私は、山女から仕掛けを外すと、釣り用バケツに入れた。透明なバケツの中で、山女はじっとしたまま、ぱくぱくと物言いたげに口を動かす。しかし、その口から声が出てくることはない。ゆらゆらと優雅に尾鰭を揺らしながら口を動かすその姿を、私はじっと眺めていた。バケツのかたわらにしゃがみ込んだまま、それはもうひたすらに凝視していた。安心していたかったのだ。一切しゃべらない、なんの変哲もない山女は私のよく知る現実であり、この魚を眺めていれば、つい先ほど遭遇した不可解な事象もなかったことになるような気がした。完全に逃避である。「もしや」という疑念も白鷺も、消えてほしかった。
だが、そのような行為も、まったくの徒労であった。再び「もし」という、しおらしい声が聞こえたのである。

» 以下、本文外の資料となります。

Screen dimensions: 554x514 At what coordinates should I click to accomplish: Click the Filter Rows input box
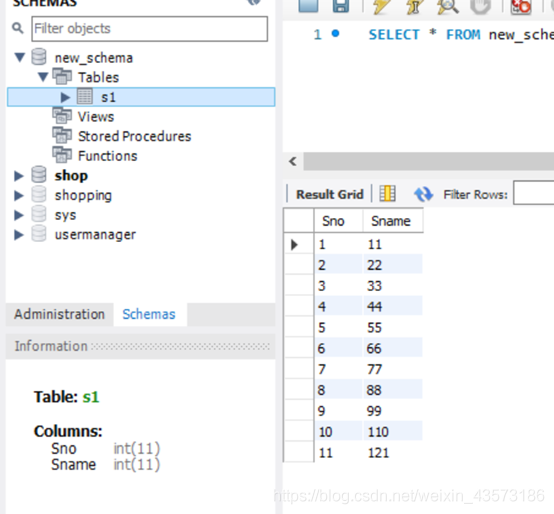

私はおもむろに、白鷺を見上げた。白鷺もわずかに顔を横に向けて、じっと私を見返している。日陰蝶の眼状紋にそっくりな、ぎょろりとした瞳と目が合ったとき、私はこれは逃れられない運命なのだと悟った。眼前の鷺を無視できない。そうすることは許されない。
「……何か?」
恐る恐る、私は答えた。すると、白鷺はその長いくちばしを開き、しゃべり始めた。
「貴方は、どうして月に兎のような模様があるか、ご存知ですか?」
出し抜けの質問は、あまりにも突飛であった。問いかけてきたのが鷺でなく人間だったとしても、わけが分からない。
私と鷺の間を断絶するように、一筋の風が吹き抜ける。絹糸に似た白鷺の胸の飾り羽が、はらはらとなびく。
しかし、白鷺はそのような風にめげる様子もなく、乱れた飾り羽もそのままに、再度話し始めた。
「どうして、月に兎のような模様があるか、ご存知ですか?」
繰り返される同じ問いかけ。
これは、あれか。ギリシア神話のスフィンクスのような、なぞなぞを仕掛けてくる怪異なのか。そうだとしたら、正しい答えを答えねば、私は食い殺されてしまう。黙ってやり過ごす、ということもできないだろう。
しかしながら、すっかり戸惑い極まった私は、何も言えなかった。そも、問いに対する正しい答えも分からない。どうして、月には兎のような模様――実際兎に見えるかどうかはともかくとして、があるのだろうか。
私が黙っていると、鷺は顔を正面に向け、ぱかりとくちばしを開いた。
食われると思った私は、とっさに体をすくめてしまった。